Hm. Edge, the highly interesting and edgy science-meshes-with-culture outfit run by impressario and lit agent John Brockman, held a fascinating conference a couple months ago on morality. The event (to which I was invited as press but, to my regret, could not attend) featured an all-star lineup of researchers on morality. I’m familiar with the research of many of them, and it’s great stuff; the opening talk by Jonathan Haidt is a wonderful argument for the strength and value of this line of research. And I was particularly happy to see that the lineup included David Pizarro, whose wonderful work was till then going underrecognized.
Among the stars invited was Marc Hauser. Made sense at the time; this was a couple weeks before the scandal broke. Today I got a tweet that he’d “withdrawn” his contribution at the Edge conference. I went to the conference-event site to see how Edge had announced this withdrawal … and found he had all but disappeared. Hauser’s talk and photo had been removed. I scanned the page for his talk; gone. Finally I did a text search adn found a footnote to the introduction, in brackets, that said
[EDITOR’S NOTE: Marc Hauser, one of the nine participants at the conference, has withdrawn his contribution.]
No mention why, and there’s no link to the huge coverage. Other than this footnote, Marc Hauser was just gone. Other than the ed note, which is missable, the program page makes it look as if they never invited him.

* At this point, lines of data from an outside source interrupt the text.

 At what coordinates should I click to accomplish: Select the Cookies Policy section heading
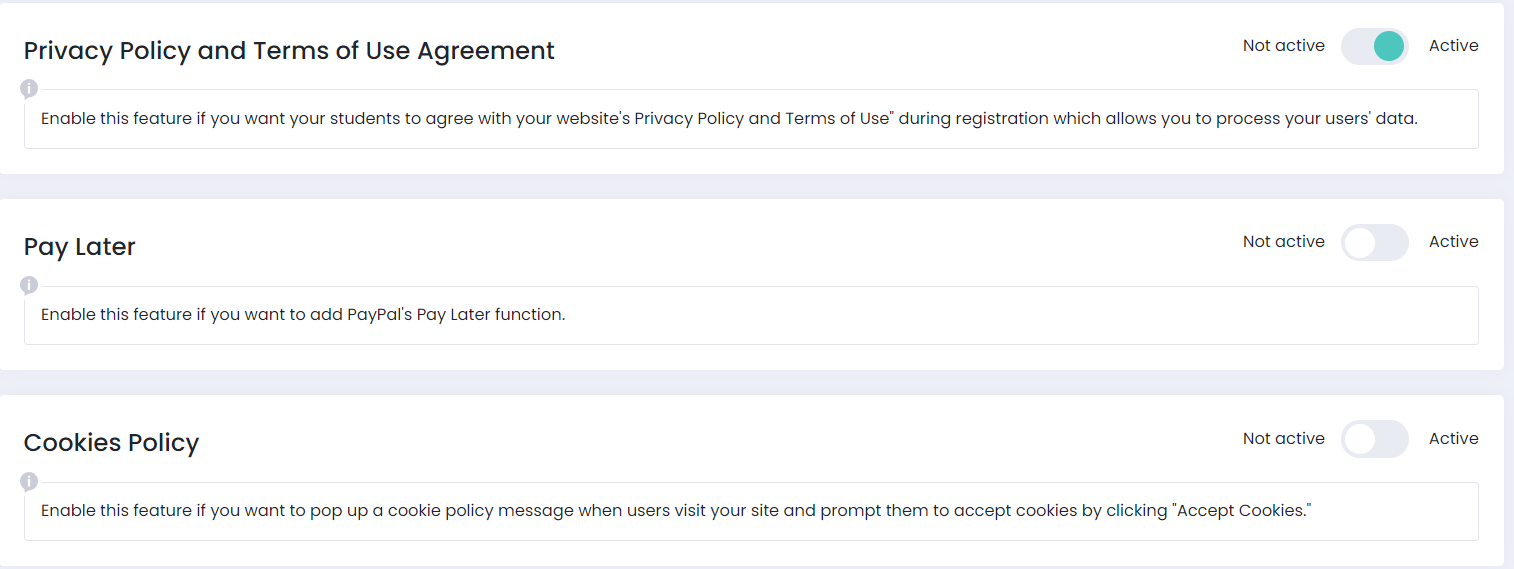[112, 443]
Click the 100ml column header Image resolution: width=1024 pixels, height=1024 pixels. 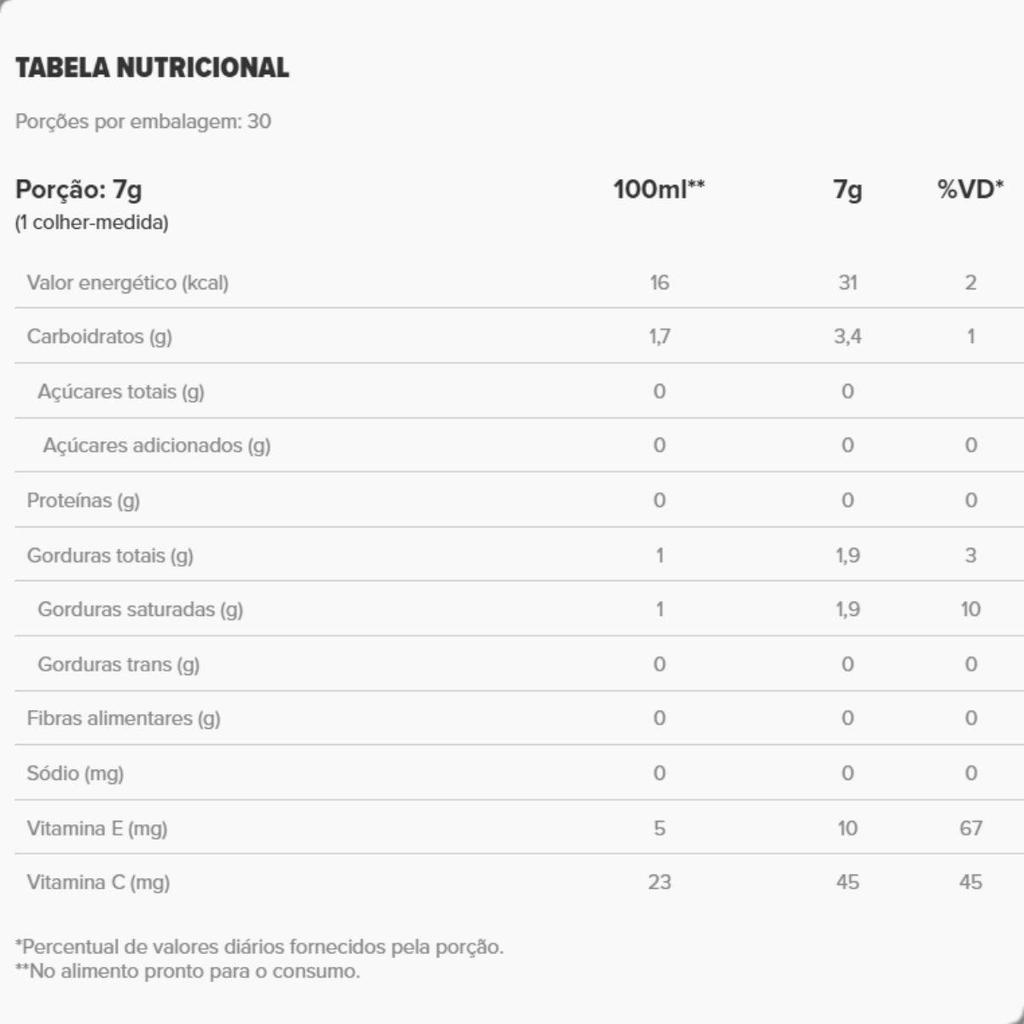[659, 189]
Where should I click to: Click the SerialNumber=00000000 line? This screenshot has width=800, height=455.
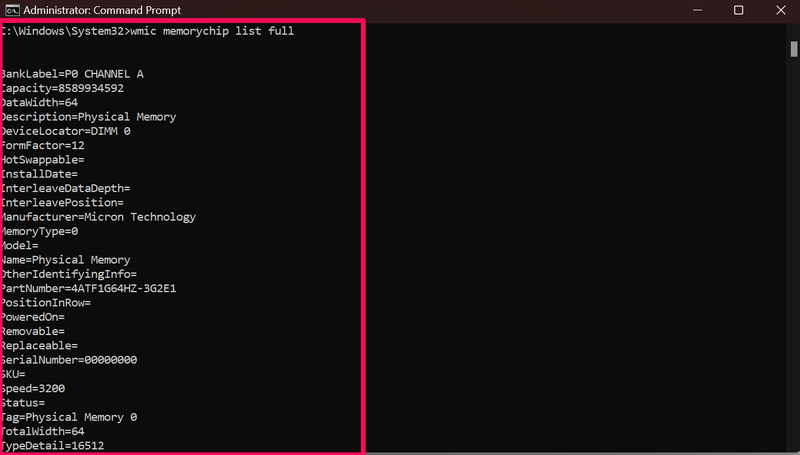coord(68,360)
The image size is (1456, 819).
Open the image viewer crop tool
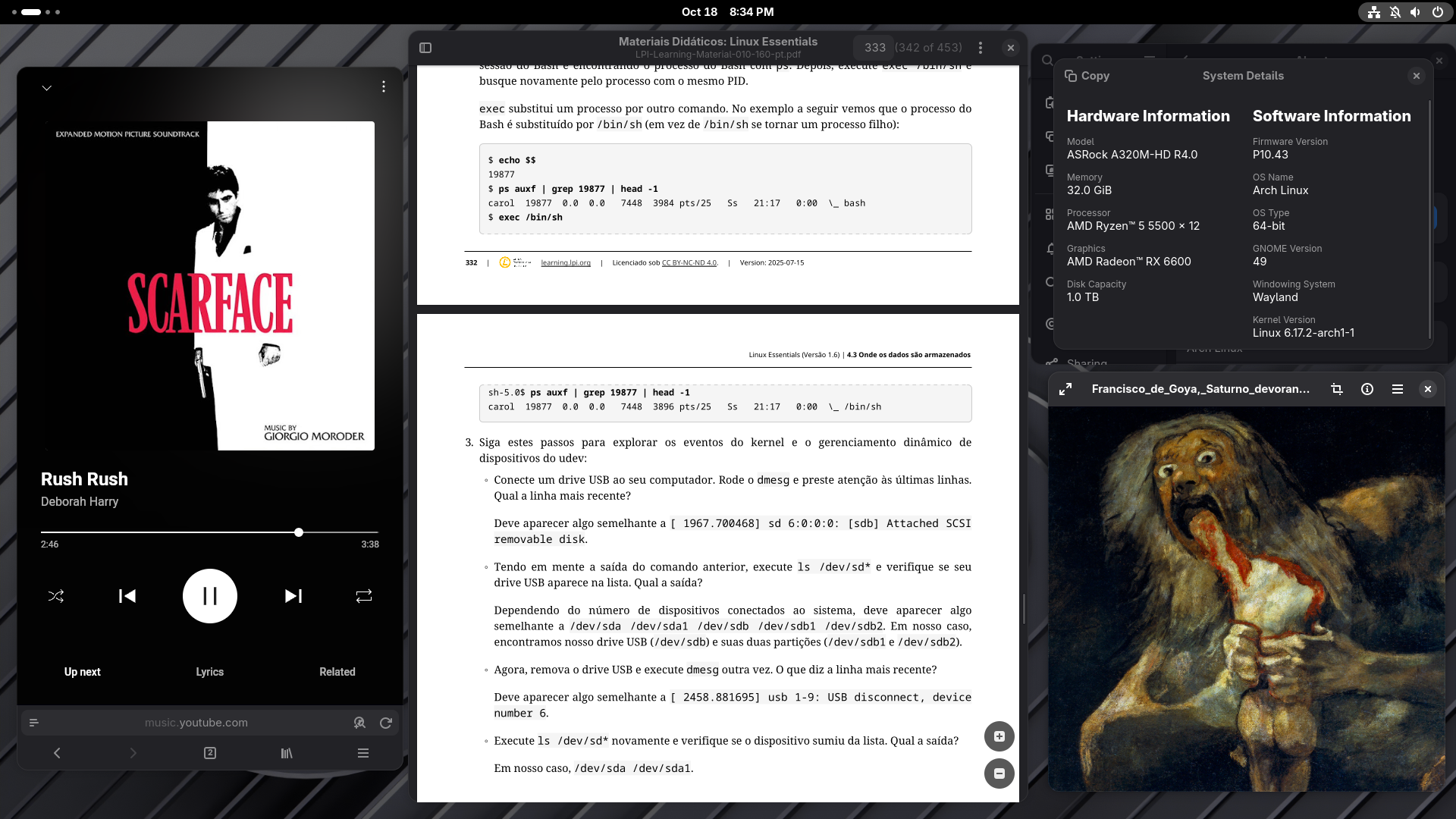[x=1337, y=389]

I find this a problem. Edge exists to track the intersection of science and culture. Scientific misconduct, particularly if there are suggestions it might have been driven by the rewards of fame and media attention from places like Edge, is an extremely critical part of the intersection of science and culture. This isn’t the way to respond to it. Hauser was there because he told an ambitious story about his science; and he’s been found guilty of misconduct because he spun the story out a bit beyond his facts. (Or, if you want to be more charitable, in the interest of bolstering his story he claimed some findings he couldn’t show evidence for.) Though I have not viewed his talk at this event, I think the talk — his own description of where his work stood right before the wheels came off — is an important and perhaps vital part of the scientific, cultural, and historical record. Edge would be well to paste some information in about the scandal and note the reader/viewer should read or view accordingly. But it shouldn’t just erase the record. It should repost the thing with a note explaining the situation.